Abstract base class has on overhead of virtual calls but it has an advantage that all derived classes are really base classes. Not so when you use templates – Car<Brake> and Car<BrakeWithABS> are unrelated to each other and you'll have to either dynamic_cast and check for null or have templates for all the code that deals with Car.
Use interface if you suppose to support different Break classes and its hierarchy at once.
Car( new Brake() )
Car( new BrakeABC() )
Car( new CoolBrake() )
And you don't know this information at compile time.
If you know which Break you are going to use 2b is right choice for you to specify different Car classes. Brake in this case will be your car "Strategy" and you can set default one.

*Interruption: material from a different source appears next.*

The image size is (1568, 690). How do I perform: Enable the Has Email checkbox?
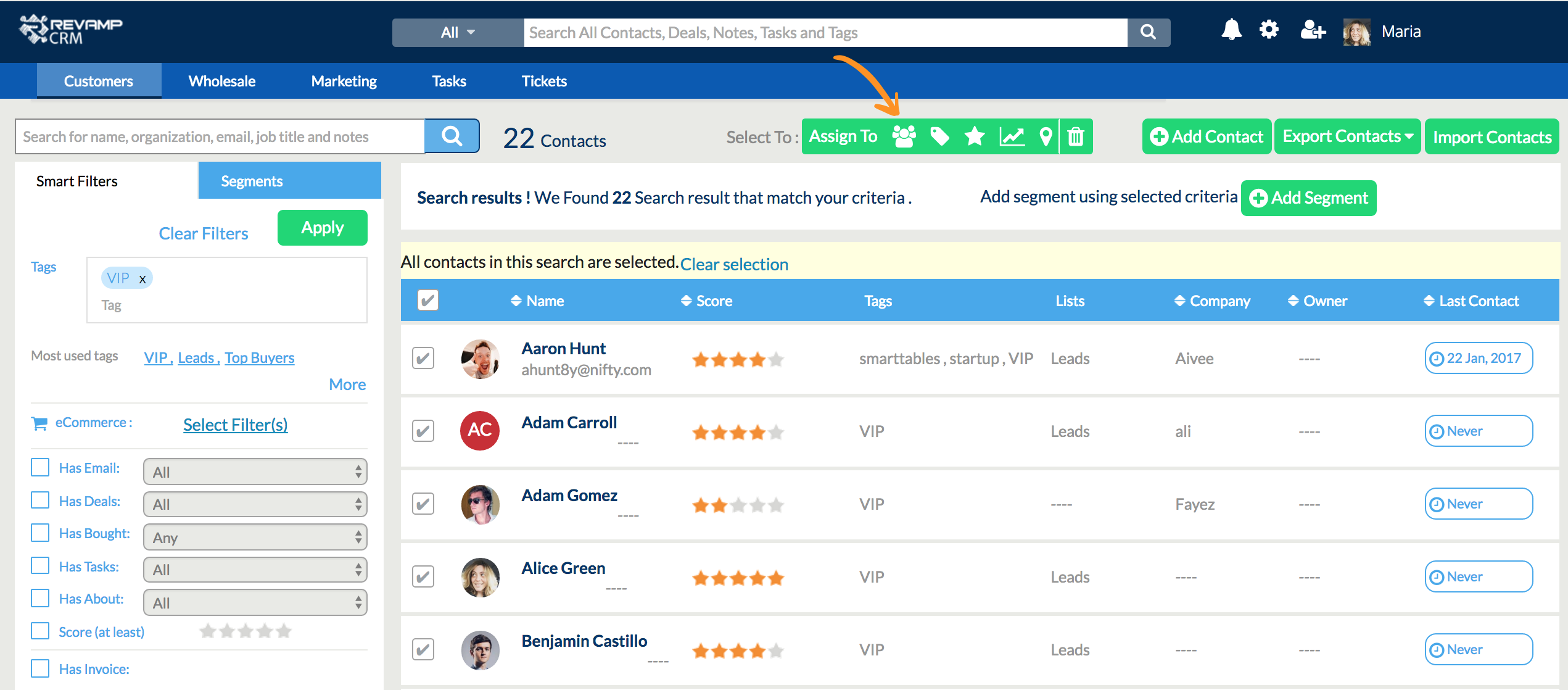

I wouldn't use 2a. Instead you can add static methods to Break and call them without instance.
Personally I would allways prefer to use Interfaces over templates because of several reasons:
Templates Compiling&linking errors are sometimes cryptic
It is hard to debug a code that based on templates (at least in visual studio IDE)
Templates can make your binaries bigger.
Templates require you to put all its code in the header file , that makes the template class a bit harder to understand.
Templates are hard to maintained by novice programmers.
I Only use templates when the virtual tables create some kind of overhead.
Ofcourse , this is only my self opinion.